International tax expert Pascal Saint-Amans reflected on the impact of US policy shifts under the Trump administration on the global tax system at Cayman Finance’s member event on 8 May.
The former head of tax policy at the Organisation for Economic Cooperation and Development (OECD) outlined the trajectory of international tax reform from the 2008 financial crisis to present-day initiatives. He noted the importance of the G20 in elevating tax cooperation and the OECD’s role in implementing global standards such as the Common Reporting Standard and the Base Erosion and Profit Shifting (BEPS) project.
But the rollback of international agreements by the United States and the re-emphasis on tariffs over tax cooperation in combination with tensions between the US and Europe, the developed and the developing world, and between international organisations like the OECD and the United Nations, he said, has created “a mess and big uncertainty”.
Saint-Amans, now a partner at Brunswick and tax professor at Lausanne University, discussed the challenges of implementing Pillar One and Pillar Two of the OECD/G20 tax framework, particularly in light of the US withdrawal from global tax agreements under President Trump.
He said while Pillar One, which reallocates taxing rights to market jurisdictions, remains unfinished and contentious, Pillar Two, which imposes a 15% global minimum tax, is still gaining traction.
The global minimum tax can function, even without US or Chinese participation, as long as there is a critical mass of countries adopting it. This has been achieved, he argued, with more than 50 countries implementing the standard, including all EU nations and the G7, minus the US.
Although Pillar Two might be modified with potential adjustments that will benefit the United States, it is likely to remain.
The Cayman Islands has not implemented Pillar Two. Because investment funds are exempt, and Cayman is tax neutral, there is no immediate pressure on the islands’ financial sector to do anything, as what would be impacted is small and most likely American.
“[The impact] is probably marginal for Cayman, but it’s important to understand where the world is going, what it means for you,” Saint-Amans said, suggesting Cayman should remain flexible, monitor global tax policy trends, especially as the United Nations explores its own tax initiatives, and conduct impact assessments accordingly.
Compliance costs offset by reputation gains
International tax initiatives impact Cayman mostly in the form of transparency and compliance. Saint-Amans emphasised the significance of compliance with international tax standards, especially for jurisdictions like the Cayman Islands that are frequently labelled as tax havens.
He said that label is “unfair because of the changes you’ve been through for the past 15 years, and we’ve worked closely with you, but reputations take forever to change”.
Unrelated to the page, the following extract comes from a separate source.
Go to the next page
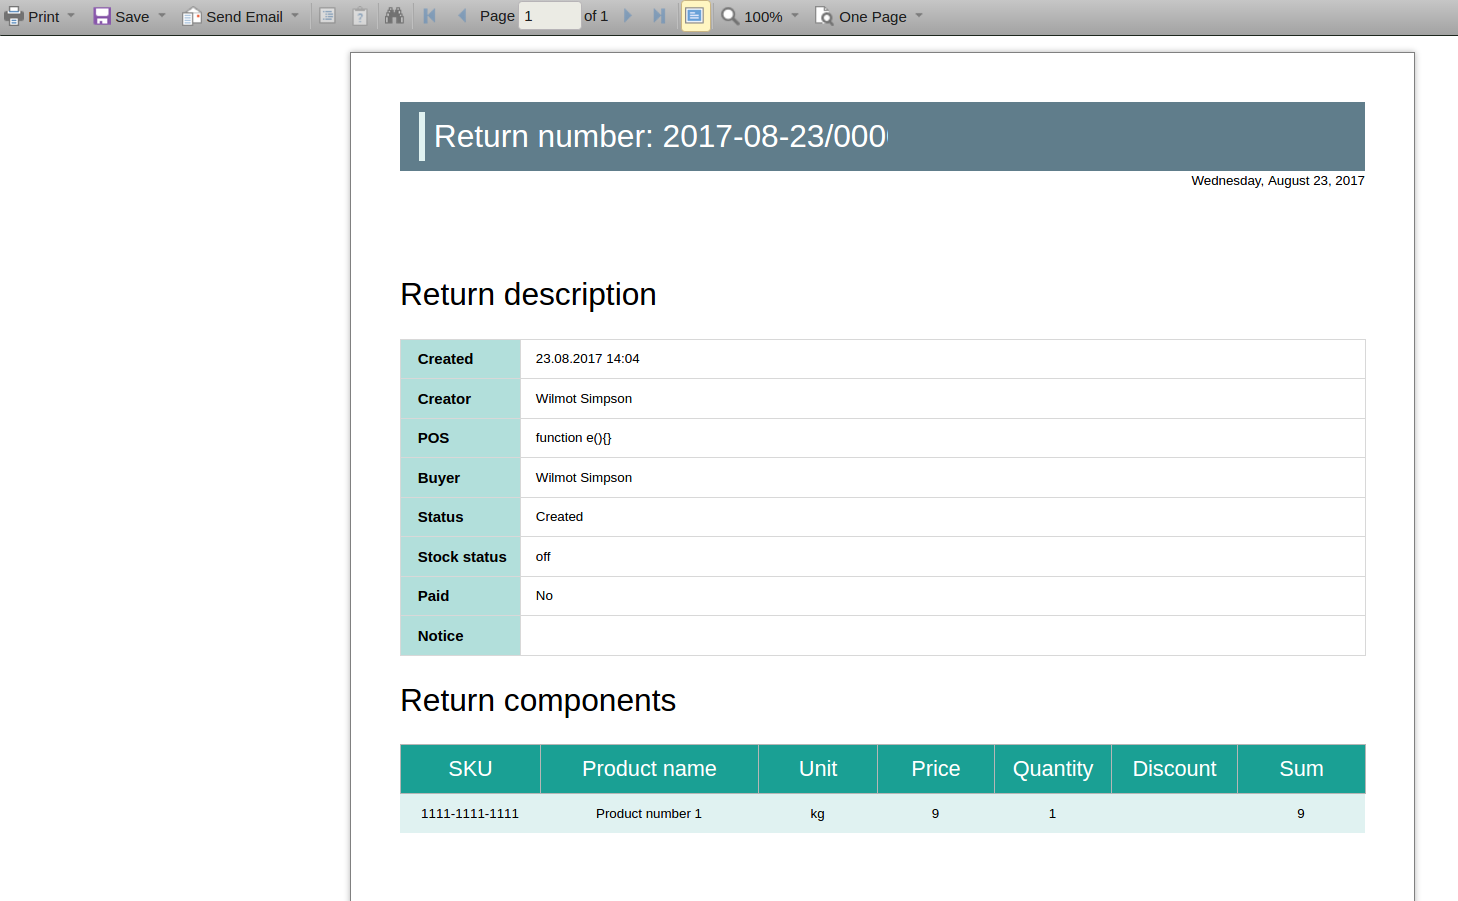 pos(628,16)
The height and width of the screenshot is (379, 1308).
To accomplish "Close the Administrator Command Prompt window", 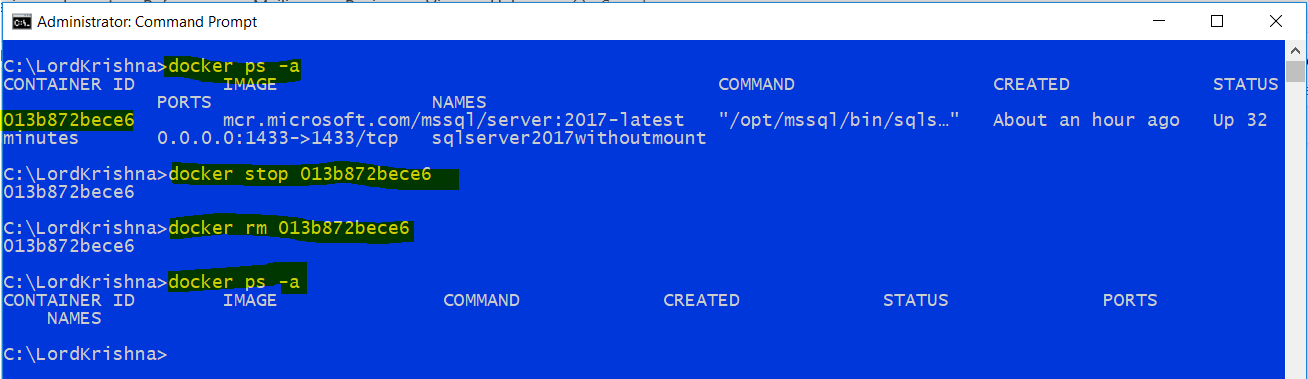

The tax expert suggested Cayman needed to rebrand into an ‘investment hub’, improve its communications about the funds industry, which is tax-exempt in most countries anyway, and continue to demonstrate transparency and cooperation.
In a fireside chat with Louise Somers, Mourant’s Head of Tax Reporting, he acknowledged that while compliance is cumbersome and costly, it is necessary to retain financial sector business.
“The cost of compliance is too high… but what does it bring to you? It brings reputation.”
In this context, Saint-Amans noted that Cayman’s tax administrator, the Department of International Tax Cooperation, had gained the respect of its international peers and suggested Cayman should leverage its standing in global forums to influence policy decisions.
Climate change a global tax challenge
In his concluding remarks, Saint-Amans pointed to challenges for international tax cooperation.
Highlighting the US’s stance on climate change and its impact on global tax policy, he said while carbon taxes and aviation levies are being considered in Europe, the US has largely ignored such initiatives.
The Cayman Islands, as an island, is particularly vulnerable to climate change impacts, he said, and should be interested in the large countries finding a solution by starting to tax carbon.
Saint-Amans, who is involved in developing policy recommendations as an expert in the Global Solidarity Task Force, said aviation and shipping taxation strategies should be prioritised.
Shipping alone represents about 3-4% of global emissions but pays almost no tax. “It’s wrong, plain wrong.”
Overall, he said: “70% of carbon emissions are priced at zero. The remaining 30% are priced at five euros per ton. The right price is probably around 80 to 120 euros.”